Melvin Henderson felt like a failure as a parent each time he had to wait outside of a public restroom.
“Hardest time I ever had raising you was whenever we took a trip on vacation, where we were driving and had to take a stop to go to the bathroom, because I couldn’t go in the bathroom with you,” he admitted. “I would have to find someone to take you in for me.”
As a single parent, he was used to doing everything for his child. To him, it felt like the law was more of a hindrance than a help.
As his daughter, I always remember him being there, but he’s adamant to this day that he let me down somehow.
“No, because that’s one of the times you’re supposed to be able to do things, you’re on a vacation just driving somewhere,” he said.
“It’s just a complicated situation, because you have a male and a female,” he added. “Women take little boys with them into the bathroom all the time, but you can’t take a little girl into the men’s bathroom.”
The public restroom is just one area where single fathers encounter difficulties. As a woman raised by her father, these instances were normal for me. Different women’s hands in mine at rest stops with soft pity in their eyes and kindness on their lips were just part of life for me.
According to a U.S. Census Bureau survey conducted in 2015, 16 percent of single parents are men. The percentage may seem small, but that’s a lot of kids growing up afraid of the toilet-bowl monster.
If the legal system rested less on gender bias, it wouldn’t have to be this way. Until the 2000s, courts maintained that ruling in the best interest of the child was by siding with the mother. That is part of the issue.
The other part is sometimes men don’t even ask. Because men are not traditionally the sole caretakers of their children, they might hesitate to push for custody. Gender roles suggest that women are more fit to parent because of their supposed universal nurturing qualities, but that is not supported by anything but stereotype.
Pushing for more paternal custody may seem foolish, especially when statistics show that their involvement in their children’s care is lower than the Dolphins’ winning percentage, but I think we should expect more accountability at least.
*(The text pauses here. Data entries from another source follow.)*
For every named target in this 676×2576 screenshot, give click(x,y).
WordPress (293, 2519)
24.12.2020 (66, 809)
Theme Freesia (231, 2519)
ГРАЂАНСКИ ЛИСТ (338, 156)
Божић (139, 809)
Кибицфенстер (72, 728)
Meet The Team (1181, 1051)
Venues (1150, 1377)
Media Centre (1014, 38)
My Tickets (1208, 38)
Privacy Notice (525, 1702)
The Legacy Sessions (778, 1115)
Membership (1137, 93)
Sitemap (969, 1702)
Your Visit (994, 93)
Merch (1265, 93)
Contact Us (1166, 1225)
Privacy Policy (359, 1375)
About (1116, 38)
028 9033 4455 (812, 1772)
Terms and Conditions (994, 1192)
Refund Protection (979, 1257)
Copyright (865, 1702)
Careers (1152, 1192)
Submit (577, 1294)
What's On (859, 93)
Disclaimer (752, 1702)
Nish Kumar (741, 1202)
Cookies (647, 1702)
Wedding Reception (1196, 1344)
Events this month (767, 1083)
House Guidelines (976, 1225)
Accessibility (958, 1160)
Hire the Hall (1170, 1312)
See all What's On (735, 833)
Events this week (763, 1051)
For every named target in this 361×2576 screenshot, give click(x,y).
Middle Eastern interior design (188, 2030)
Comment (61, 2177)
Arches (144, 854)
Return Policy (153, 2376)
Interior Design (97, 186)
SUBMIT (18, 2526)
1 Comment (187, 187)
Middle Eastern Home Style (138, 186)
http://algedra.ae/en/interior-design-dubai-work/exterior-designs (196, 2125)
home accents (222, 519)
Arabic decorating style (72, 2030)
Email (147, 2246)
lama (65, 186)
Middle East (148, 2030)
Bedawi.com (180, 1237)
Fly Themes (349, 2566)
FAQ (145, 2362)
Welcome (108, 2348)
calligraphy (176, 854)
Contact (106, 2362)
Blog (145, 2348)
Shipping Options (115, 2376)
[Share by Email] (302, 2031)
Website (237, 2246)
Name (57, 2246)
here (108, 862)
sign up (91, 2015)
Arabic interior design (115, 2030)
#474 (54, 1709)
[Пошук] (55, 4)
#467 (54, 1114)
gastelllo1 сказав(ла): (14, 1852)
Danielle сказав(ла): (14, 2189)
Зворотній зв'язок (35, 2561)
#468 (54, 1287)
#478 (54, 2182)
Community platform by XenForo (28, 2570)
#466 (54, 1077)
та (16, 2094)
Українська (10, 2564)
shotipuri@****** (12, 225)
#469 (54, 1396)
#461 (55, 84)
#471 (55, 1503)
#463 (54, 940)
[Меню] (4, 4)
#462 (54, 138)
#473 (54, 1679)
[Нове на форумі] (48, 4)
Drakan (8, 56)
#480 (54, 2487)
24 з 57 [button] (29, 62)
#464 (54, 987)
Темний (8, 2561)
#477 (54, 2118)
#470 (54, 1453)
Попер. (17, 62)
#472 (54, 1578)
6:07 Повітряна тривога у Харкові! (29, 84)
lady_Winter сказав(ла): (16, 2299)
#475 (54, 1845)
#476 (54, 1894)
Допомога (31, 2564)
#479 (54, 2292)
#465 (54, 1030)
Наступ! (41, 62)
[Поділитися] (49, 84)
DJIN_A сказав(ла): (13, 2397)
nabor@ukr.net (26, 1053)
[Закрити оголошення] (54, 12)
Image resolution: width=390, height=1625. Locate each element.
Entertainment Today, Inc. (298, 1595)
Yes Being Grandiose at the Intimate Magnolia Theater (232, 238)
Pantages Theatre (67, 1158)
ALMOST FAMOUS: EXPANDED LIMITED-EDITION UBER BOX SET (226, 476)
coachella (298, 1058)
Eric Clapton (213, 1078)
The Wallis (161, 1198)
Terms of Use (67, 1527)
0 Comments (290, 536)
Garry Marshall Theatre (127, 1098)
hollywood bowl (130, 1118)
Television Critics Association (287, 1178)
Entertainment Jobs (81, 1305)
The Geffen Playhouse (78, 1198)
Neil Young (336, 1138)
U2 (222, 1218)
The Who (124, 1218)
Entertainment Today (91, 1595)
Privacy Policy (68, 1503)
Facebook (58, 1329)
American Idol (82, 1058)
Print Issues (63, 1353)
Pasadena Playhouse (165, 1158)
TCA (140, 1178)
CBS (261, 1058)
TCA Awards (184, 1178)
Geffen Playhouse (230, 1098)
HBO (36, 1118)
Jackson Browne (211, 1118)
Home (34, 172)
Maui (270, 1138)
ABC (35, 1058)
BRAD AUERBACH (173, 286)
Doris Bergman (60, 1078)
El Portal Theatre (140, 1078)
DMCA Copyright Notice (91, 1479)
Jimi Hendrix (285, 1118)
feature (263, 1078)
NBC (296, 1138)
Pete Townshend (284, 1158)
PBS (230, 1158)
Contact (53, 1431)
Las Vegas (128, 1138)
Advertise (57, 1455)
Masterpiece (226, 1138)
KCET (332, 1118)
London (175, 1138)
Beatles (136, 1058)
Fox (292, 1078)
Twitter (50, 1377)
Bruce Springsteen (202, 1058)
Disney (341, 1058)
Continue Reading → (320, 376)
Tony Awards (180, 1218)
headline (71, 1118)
“People looked at us differently only because they thought it was cute that a guy was taking care of his daughter,” Henderson said. “And when people found out I was raising you, they thought it was very interesting — something unique and special — because most guys don’t raise their daughters.”
To be fair, I’m lucky. If my dad was any more laid-back, he’d be on the floor. He doesn’t yell. He doesn’t curse. He always puts the fear of God in me when he says “good grief,” because that’s as close as he gets.
It's so funny to realize people thought he was mistreating me because of this idea that men don’t make good parents on their own.
“Guys raise sons sometimes, but definitely you didn’t see that often with a guy raising a girl. They thought it was too difficult,” he likes to say. I don't think it’s that hard, but the fact that men think they can’t is the problem.
What we fail to realize is that gender is not an indicator of personality or needs. Women do not have to be the sympathetic parent who helps with homework or gives dating advice. Men do not have to be the disciplinarian. These are just two facets of a parent. They are by no means mutually exclusive, and one person can do it all for his or her child.
“Each child is different,” Henderson said. “So you can’t just set one group of rules for all children.
“There’s no set book — ‘This is what you do for a girl, this is what you do for a boy’ — it’s as occasions arise that you deal with them and learn from them,” he explained. “There’s no perfect parent. There’s no perfect child.”
Recognizing this is one important step in the legal battle for single parents.
Brooke Henderson is a UF international studies and journalism sophomore. Her column appears on Mondays.